Acı-tatlı her şeyi yaşamak durumundayız. Nasıl ki acı bir şey yediğimizde acıyı hissediyorsak ve yüzümüzün şekli de acıya göre değişiyorsa, acı bir olay yaşadığımızda da tabii ki insani duygularımızla hareket ederiz. Ağlarız, üzülürüz. Bunu beden dilimiz ile ifade ederiz. Tatlı bir şey yerken ise nasıl keyif alıyorsak, yaşadığımız tatlı olaylardan da bizim keyif almamız, yine insani duygularımızı harekete geçirir. Yani; ne yaşarsak yaşayalım, o an ne yapmak istiyorsak o anı yaşayalım. Unutmayalım ki; insanlar yaşadıklarından değil, genelde yaşayamadıklarından pişmanlık duyarlar. Yaşanılan olumsuz olaylardan bir takım dersler çıkarılır ve ona göre hatalar düzeltilebilir.

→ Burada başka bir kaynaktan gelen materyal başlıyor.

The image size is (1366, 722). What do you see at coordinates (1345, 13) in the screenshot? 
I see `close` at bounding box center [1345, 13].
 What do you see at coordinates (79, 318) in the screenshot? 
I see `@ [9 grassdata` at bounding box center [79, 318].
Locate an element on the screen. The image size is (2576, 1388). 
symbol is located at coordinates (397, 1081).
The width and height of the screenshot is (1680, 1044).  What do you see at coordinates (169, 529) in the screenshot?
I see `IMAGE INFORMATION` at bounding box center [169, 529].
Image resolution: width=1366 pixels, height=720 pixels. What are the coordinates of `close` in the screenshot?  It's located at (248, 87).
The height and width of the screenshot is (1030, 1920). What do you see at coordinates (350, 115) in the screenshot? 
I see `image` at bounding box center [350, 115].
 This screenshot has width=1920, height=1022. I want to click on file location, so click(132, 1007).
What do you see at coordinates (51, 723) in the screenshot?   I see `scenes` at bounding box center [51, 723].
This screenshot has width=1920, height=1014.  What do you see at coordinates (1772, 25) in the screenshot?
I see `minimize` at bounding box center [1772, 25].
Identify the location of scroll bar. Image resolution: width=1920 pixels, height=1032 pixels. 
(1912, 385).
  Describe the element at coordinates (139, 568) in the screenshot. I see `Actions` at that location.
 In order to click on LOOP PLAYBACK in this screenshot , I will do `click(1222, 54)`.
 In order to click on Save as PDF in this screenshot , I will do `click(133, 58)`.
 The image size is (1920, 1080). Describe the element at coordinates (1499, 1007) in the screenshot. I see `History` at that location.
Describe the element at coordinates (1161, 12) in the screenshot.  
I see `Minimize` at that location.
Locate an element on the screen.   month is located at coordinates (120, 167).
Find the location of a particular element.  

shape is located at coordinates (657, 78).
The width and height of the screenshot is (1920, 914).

Yaşanılmayan olaylar ise, en azından denenmediği için daha pişmanlık doğurur.
Yeni başlangıçlar için her zaman ümit vardır
Bazen hepimizin “bittim” dediğimiz bir noktaya gelmesi, aslında bizim “bittim” dediğimiz yerde daha fazla güçlenerek ‘yeniden başlamamızı’ sağlar. Her sonun ardından yeni bir başlangıç doğar. Cümleleri bile bitirdiğimizde sonuna nokta koyarız, ancak yeni bir cümle başlar hemen ardından ve öylece devam eder. Kitap olur, hikâyeler oluşur bu cümlelerden. Kısacası; yeni başlangıçlar için, her zaman ümit vardır. İçimizde var olduğunu unuttuğumuz öz kaynaklarımız, bize doğru yolu gösterecektir mutlaka. Yeter ki; hayata değişik bakış açıları ile bakabilelim. Mesela; içinden çıkamadığımız bir durumda kendimizi ikinci bir şahıs gibi görüp, algımızı değiştirebiliriz. Yani; kendimizi dışarıdan gözlemleyebiliriz. Bu teknik, sorunlarımızı nasıl çözmemiz gerektiğini öğretir bize. Hayatımızı kolaylaştırmak ve çözümlere ulaşmak için seçenekler belirleriz kendimizce. Bizi çözüme ulaştırabilecek bu seçenekleri belirledikten sonra, bunları hayatımıza geçirip, var olan kaynaklarımızı da ortaya çıkarmış oluruz.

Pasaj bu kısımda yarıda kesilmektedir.